## RECORDS PROVIDED
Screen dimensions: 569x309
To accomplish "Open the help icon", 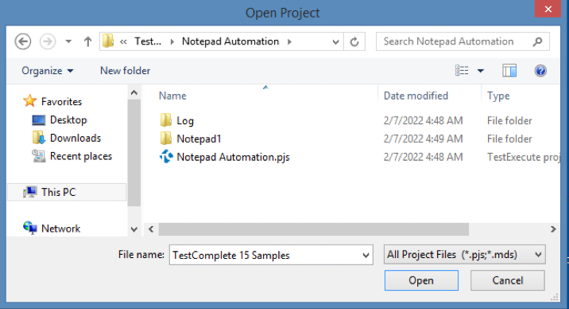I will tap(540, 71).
--
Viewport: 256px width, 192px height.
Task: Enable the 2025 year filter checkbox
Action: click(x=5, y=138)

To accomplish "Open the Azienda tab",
* * *
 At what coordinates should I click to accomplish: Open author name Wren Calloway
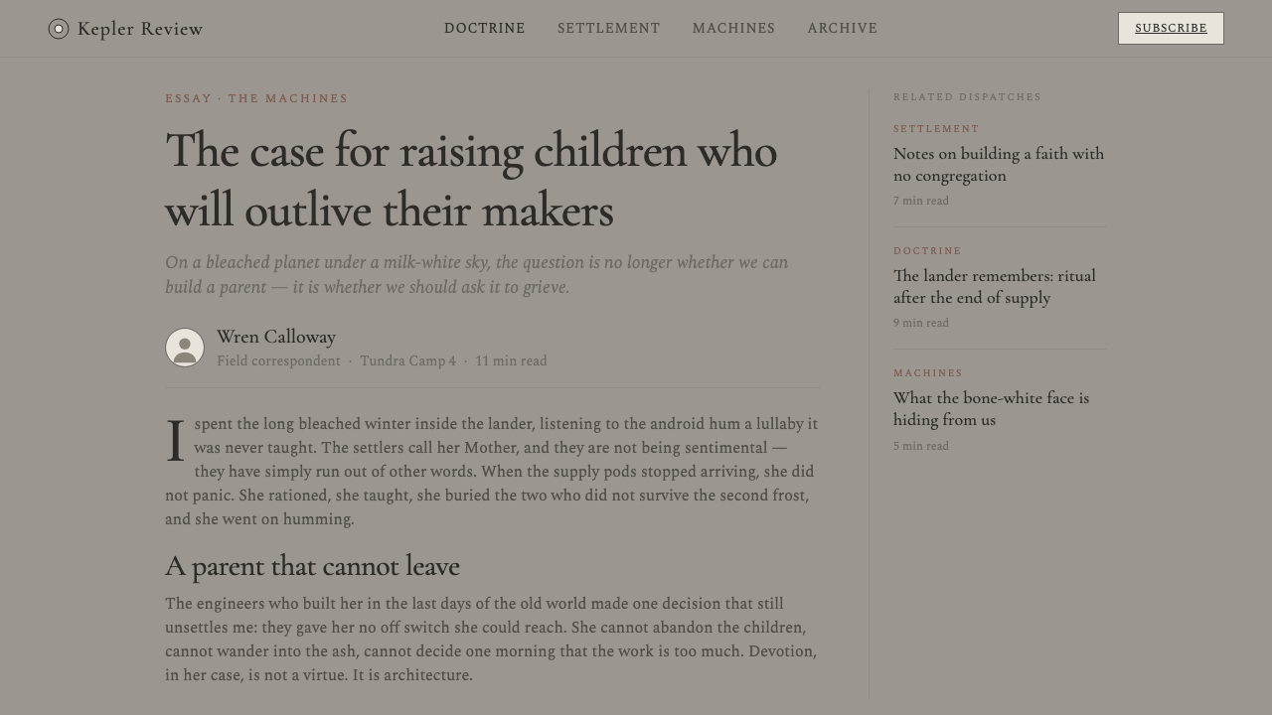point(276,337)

## DIRECTION
Please write out the part of the items that opens with the line containing "At what coordinates" and closes with the line containing "point(276,337)", both lines included. Leave the pictures out of your answer.

## EXPECTED ANSWER
 At what coordinates should I click to accomplish: Open author name Wren Calloway
point(276,337)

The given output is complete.